[Stored data entries]
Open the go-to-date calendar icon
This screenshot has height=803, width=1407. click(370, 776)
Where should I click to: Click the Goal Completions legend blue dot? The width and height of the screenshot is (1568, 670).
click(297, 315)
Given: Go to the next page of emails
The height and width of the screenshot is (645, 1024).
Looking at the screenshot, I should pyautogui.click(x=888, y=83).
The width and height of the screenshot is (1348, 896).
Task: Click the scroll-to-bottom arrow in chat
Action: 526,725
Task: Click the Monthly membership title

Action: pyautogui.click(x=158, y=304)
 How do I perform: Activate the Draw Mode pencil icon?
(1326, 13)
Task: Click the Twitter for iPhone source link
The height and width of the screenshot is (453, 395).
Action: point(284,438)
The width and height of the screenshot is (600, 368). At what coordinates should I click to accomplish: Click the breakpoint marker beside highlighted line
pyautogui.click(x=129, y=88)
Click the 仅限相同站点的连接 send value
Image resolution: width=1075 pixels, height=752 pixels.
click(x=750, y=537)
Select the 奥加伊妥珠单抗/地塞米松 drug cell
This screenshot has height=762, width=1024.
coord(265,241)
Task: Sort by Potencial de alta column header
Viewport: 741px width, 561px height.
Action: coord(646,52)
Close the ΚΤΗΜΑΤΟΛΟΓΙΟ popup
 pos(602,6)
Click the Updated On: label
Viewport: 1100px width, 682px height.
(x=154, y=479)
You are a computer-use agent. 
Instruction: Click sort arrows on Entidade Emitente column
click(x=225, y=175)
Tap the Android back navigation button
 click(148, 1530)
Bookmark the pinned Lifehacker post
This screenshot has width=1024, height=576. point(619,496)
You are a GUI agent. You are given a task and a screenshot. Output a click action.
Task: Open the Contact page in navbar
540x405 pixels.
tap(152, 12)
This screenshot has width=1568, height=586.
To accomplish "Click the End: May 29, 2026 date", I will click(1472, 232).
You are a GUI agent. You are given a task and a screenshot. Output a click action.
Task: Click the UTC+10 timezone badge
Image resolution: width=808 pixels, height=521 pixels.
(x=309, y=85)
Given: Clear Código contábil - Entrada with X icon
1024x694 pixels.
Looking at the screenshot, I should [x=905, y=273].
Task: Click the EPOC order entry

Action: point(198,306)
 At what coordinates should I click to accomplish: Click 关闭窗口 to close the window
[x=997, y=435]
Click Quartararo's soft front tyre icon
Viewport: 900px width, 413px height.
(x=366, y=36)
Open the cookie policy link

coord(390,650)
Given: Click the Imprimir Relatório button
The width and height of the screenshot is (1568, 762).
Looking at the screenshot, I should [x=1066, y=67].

• _PROBLEM REQUIREMENTS_
All of the data, from the first line to the last, should be written out exactly.

• _RESPONSE BOX_
Open the go-to-date calendar icon
This screenshot has height=803, width=1407. click(370, 776)
Where should I click to: Click the Goal Completions legend blue dot? The width and height of the screenshot is (1568, 670).
click(297, 315)
Given: Go to the next page of emails
The height and width of the screenshot is (645, 1024).
Looking at the screenshot, I should pyautogui.click(x=888, y=83).
The width and height of the screenshot is (1348, 896).
Task: Click the scroll-to-bottom arrow in chat
Action: 526,725
Task: Click the Monthly membership title

Action: pyautogui.click(x=158, y=304)
 How do I perform: Activate the Draw Mode pencil icon?
(1326, 13)
Task: Click the Twitter for iPhone source link
The height and width of the screenshot is (453, 395).
Action: point(284,438)
The width and height of the screenshot is (600, 368). At what coordinates should I click to accomplish: Click the breakpoint marker beside highlighted line
pyautogui.click(x=129, y=88)
Click the 仅限相同站点的连接 send value
Image resolution: width=1075 pixels, height=752 pixels.
click(x=750, y=537)
Select the 奥加伊妥珠单抗/地塞米松 drug cell
This screenshot has height=762, width=1024.
coord(265,241)
Task: Sort by Potencial de alta column header
Viewport: 741px width, 561px height.
Action: coord(646,52)
Close the ΚΤΗΜΑΤΟΛΟΓΙΟ popup
 pos(602,6)
Click the Updated On: label
Viewport: 1100px width, 682px height.
(x=154, y=479)
You are a computer-use agent. 
Instruction: Click sort arrows on Entidade Emitente column
click(x=225, y=175)
Tap the Android back navigation button
 click(148, 1530)
Bookmark the pinned Lifehacker post
This screenshot has width=1024, height=576. point(619,496)
You are a GUI agent. You are given a task and a screenshot. Output a click action.
Task: Open the Contact page in navbar
540x405 pixels.
tap(152, 12)
This screenshot has width=1568, height=586.
To accomplish "Click the End: May 29, 2026 date", I will click(1472, 232).
You are a GUI agent. You are given a task and a screenshot. Output a click action.
Task: Click the UTC+10 timezone badge
Image resolution: width=808 pixels, height=521 pixels.
(x=309, y=85)
Given: Clear Código contábil - Entrada with X icon
1024x694 pixels.
Looking at the screenshot, I should [x=905, y=273].
Task: Click the EPOC order entry

Action: point(198,306)
 At what coordinates should I click to accomplish: Click 关闭窗口 to close the window
[x=997, y=435]
Click Quartararo's soft front tyre icon
Viewport: 900px width, 413px height.
(x=366, y=36)
Open the cookie policy link

coord(390,650)
Given: Click the Imprimir Relatório button
The width and height of the screenshot is (1568, 762).
Looking at the screenshot, I should [x=1066, y=67].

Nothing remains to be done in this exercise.